The amendments to the Letter of Intent include the following:
(i) as a result of the planned spin-out of the Iron Butte Property
(as described below), the share consolidation (the "Share
Consolidation") of the common shares of Sagittarius (the "Common
Shares") that is expected to take place immediately prior to the
completion of the Qualifying Transaction has been amended from
1:1.8 basis (being one (1) post-Share Consolidation Common Share
for every 1.8 pre-Share Consolidation Common Shares) to 1:1.4 basis
(being one (1) post-Share Consolidation Common Share for every 1.4
pre-Share Consolidation Common Shares); (ii) the exchange ratio of
the securities of Sagittarius for the securities of Alpaca has been
amended from 1:1 basis (being one (1) security of the Company for
each one (1) security of Alpaca) to 1:2 basis (being one (1)

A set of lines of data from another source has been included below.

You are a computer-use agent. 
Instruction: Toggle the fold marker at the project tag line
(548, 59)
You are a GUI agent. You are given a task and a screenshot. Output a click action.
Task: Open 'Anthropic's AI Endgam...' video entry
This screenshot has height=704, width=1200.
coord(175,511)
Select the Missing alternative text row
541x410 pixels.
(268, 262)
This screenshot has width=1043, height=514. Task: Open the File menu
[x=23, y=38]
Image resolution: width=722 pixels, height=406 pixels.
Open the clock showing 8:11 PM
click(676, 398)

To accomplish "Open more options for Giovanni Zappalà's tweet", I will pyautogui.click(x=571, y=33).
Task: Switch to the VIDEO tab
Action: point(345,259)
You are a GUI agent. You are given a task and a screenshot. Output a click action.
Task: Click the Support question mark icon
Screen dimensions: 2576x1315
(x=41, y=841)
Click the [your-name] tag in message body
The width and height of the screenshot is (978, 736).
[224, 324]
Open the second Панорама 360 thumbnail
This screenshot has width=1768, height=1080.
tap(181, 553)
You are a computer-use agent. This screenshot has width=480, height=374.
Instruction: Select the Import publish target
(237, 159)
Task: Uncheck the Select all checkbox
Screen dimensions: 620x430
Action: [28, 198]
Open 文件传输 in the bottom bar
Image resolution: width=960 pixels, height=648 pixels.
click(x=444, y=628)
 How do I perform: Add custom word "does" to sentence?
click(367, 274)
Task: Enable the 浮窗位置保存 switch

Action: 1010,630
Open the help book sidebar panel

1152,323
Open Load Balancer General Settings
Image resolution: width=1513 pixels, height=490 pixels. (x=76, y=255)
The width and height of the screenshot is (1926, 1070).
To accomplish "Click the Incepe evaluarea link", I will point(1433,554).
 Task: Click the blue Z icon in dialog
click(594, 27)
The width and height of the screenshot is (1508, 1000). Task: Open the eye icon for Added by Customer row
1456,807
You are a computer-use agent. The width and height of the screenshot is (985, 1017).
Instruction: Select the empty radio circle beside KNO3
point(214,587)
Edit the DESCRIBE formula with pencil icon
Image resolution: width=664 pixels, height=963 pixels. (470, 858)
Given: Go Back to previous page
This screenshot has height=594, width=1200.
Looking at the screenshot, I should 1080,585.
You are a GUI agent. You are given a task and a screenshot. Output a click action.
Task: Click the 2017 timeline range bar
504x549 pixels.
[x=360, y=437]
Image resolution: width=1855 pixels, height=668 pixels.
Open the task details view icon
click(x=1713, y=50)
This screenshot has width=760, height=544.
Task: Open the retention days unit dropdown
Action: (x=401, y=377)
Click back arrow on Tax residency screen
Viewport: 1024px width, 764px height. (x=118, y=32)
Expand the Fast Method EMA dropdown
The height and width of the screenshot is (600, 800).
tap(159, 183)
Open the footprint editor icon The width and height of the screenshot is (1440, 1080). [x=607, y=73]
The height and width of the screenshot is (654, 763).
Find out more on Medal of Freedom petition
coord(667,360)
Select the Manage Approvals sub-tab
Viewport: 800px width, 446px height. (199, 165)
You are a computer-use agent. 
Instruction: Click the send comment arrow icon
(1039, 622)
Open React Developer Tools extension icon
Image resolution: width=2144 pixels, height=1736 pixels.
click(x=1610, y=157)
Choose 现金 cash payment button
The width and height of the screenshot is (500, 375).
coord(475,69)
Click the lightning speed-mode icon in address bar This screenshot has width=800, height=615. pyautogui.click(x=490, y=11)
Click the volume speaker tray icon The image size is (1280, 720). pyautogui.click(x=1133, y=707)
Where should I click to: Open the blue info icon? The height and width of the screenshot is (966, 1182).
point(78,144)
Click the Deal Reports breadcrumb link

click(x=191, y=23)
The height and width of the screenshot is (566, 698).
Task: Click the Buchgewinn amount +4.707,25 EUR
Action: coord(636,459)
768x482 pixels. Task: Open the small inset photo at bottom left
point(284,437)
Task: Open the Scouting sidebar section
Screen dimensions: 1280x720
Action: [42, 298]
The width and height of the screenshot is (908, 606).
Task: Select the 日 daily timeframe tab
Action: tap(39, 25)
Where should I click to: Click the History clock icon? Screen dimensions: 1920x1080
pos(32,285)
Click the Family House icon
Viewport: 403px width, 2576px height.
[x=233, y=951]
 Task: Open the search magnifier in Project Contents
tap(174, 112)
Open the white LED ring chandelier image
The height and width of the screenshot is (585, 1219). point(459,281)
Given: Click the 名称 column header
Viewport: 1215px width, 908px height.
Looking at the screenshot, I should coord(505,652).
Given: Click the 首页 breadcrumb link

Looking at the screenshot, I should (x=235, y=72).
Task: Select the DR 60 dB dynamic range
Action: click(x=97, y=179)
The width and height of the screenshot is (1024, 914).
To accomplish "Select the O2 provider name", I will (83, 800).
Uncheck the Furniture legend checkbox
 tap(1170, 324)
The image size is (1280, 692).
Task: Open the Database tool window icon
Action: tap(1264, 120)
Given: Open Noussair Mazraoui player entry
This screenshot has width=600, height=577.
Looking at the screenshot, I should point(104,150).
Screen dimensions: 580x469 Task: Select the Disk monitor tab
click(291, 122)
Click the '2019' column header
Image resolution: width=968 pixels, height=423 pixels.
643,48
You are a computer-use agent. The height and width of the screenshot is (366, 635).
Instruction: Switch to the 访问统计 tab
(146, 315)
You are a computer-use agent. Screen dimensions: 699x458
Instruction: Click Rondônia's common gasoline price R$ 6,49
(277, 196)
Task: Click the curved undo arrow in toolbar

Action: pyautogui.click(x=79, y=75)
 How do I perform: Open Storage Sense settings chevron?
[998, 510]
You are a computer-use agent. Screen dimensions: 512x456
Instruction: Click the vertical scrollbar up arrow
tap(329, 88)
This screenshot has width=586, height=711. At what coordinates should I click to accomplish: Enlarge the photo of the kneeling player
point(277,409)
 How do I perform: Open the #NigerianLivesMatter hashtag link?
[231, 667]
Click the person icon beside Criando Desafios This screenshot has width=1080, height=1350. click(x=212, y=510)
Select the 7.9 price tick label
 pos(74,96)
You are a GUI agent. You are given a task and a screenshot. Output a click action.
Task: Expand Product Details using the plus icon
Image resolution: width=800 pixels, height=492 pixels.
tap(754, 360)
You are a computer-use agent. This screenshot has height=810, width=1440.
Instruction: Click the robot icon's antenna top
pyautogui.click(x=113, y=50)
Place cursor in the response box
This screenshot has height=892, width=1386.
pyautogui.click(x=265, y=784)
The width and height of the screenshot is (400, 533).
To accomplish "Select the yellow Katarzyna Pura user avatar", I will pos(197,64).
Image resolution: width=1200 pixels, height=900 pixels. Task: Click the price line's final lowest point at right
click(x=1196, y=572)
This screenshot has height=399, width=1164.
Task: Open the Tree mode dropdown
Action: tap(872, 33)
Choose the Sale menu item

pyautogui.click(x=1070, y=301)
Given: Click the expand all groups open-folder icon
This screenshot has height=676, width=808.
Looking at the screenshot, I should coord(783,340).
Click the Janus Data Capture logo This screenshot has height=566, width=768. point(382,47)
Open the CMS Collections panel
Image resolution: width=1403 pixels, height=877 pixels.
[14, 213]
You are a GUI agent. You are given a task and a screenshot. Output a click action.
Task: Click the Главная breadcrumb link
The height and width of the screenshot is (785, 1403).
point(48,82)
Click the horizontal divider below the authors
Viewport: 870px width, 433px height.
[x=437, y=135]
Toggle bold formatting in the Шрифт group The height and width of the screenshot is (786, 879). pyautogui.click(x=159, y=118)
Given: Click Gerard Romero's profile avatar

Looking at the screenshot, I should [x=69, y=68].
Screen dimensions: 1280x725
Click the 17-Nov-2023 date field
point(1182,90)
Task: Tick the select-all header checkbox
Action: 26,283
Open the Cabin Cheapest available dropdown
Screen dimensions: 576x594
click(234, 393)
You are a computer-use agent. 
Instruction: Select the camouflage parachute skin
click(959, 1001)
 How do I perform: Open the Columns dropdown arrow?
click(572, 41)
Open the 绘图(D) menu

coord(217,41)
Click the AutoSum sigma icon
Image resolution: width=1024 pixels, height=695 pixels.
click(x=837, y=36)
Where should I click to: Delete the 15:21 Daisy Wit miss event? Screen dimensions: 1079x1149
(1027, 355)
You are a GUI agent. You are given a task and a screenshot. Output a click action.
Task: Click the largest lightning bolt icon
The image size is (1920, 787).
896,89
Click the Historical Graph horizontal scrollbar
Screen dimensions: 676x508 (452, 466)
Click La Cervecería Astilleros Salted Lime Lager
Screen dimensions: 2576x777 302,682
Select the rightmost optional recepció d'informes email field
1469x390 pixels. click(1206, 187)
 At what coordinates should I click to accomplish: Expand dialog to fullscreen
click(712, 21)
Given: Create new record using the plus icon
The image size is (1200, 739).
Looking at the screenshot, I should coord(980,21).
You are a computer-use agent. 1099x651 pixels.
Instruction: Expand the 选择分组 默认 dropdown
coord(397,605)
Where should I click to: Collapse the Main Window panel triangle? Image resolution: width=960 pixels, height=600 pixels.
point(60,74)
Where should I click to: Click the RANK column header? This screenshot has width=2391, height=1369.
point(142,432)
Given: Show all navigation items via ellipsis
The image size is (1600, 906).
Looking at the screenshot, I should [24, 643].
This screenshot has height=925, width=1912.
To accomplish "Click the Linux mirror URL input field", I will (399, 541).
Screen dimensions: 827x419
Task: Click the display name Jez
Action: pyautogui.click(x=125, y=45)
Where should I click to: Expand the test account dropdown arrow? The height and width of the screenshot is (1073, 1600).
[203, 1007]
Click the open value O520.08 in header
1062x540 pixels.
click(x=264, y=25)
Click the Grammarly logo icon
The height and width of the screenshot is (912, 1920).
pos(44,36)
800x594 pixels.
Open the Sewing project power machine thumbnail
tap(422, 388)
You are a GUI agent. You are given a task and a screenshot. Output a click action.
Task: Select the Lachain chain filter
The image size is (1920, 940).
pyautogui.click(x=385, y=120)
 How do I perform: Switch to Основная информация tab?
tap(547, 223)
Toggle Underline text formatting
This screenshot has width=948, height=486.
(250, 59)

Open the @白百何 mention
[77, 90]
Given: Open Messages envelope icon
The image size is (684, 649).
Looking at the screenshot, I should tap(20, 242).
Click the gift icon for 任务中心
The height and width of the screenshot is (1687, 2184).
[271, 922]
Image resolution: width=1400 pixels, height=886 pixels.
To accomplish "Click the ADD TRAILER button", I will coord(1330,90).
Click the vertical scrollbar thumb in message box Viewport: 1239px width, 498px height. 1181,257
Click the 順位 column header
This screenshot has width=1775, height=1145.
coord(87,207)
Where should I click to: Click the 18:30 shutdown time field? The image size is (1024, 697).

security of the Company for each two (2) securities of Alpaca); and
(iii) the shareholders of Alpaca will not be asked to approve a
consolidation of the common shares of Alpaca (the "Alpaca Shares")
on a 1:2 basis (being one (1) new Alpaca Share for every two (2)
old Alpaca Shares).
The Share Consolidation will result in Sagittarius shareholders
holding 2,992,857 post-Share Consolidated Common Shares and 335,000
post-Share Consolidation stock options in the resulting issuer (the
"Resulting Issuer") versus 2,327,778 post-Share Consolidation
Common Shares and 260,556 post-Share Consolidation options prior to
the amendment. Prior to giving effect to the financing that Alpaca
will undertake concurrently with the completion of the Qualifying
Transaction, the Resulting Issuer will have 37,358,515 Common
Shares, 9,696,393 warrants, 1,277,193 broker's warrants and
2,322,500 options issued outstanding.
Proposed Management and Directors of Resulting Issuer
The following are brief descriptions of the proposed management
and directors of the Resulting Issuer:
Yannis Banks, CEO and Director
Mr. Yannis Banks will assume the role of CEO as well as a
director of the Resulting Issuer. Mr. Banks has been with
Foundation Markets Inc., a Toronto-based merchant and investment
bank focused on the natural resource sectors and one of the
founders of Alpaca, since 2007. Mr. Banks has been involved in
financing and providing strategic advisory services to a number of
early-stage natural resource companies and evaluating and acquiring
mineral projects in North and South America and Asia. Mr. Banks
also serves as the CEO of Quia Resources Inc., a Colombian gold
exploration company listed on the TSXV, and is on the board of
directors of Lakeside Minerals Corp., Caldera Geothermal Inc. and
Arkose Energy Inc., all of which are private companies.
Andres Tinajero, CFO
Mr. Andres Tinajero, currently the CFO of Alpaca, will continue
serving as the CFO for the Resulting Issuer. Mr. Tinajero has over
15 years of business experience, having supported a broad range of
industries, including not-for-profit, manufacturing, mining, and
retail; establishing a strong accounting and business skill set,
transitioning into the public sector serving in leadership roles
for small and medium-sized companies in extractive industries.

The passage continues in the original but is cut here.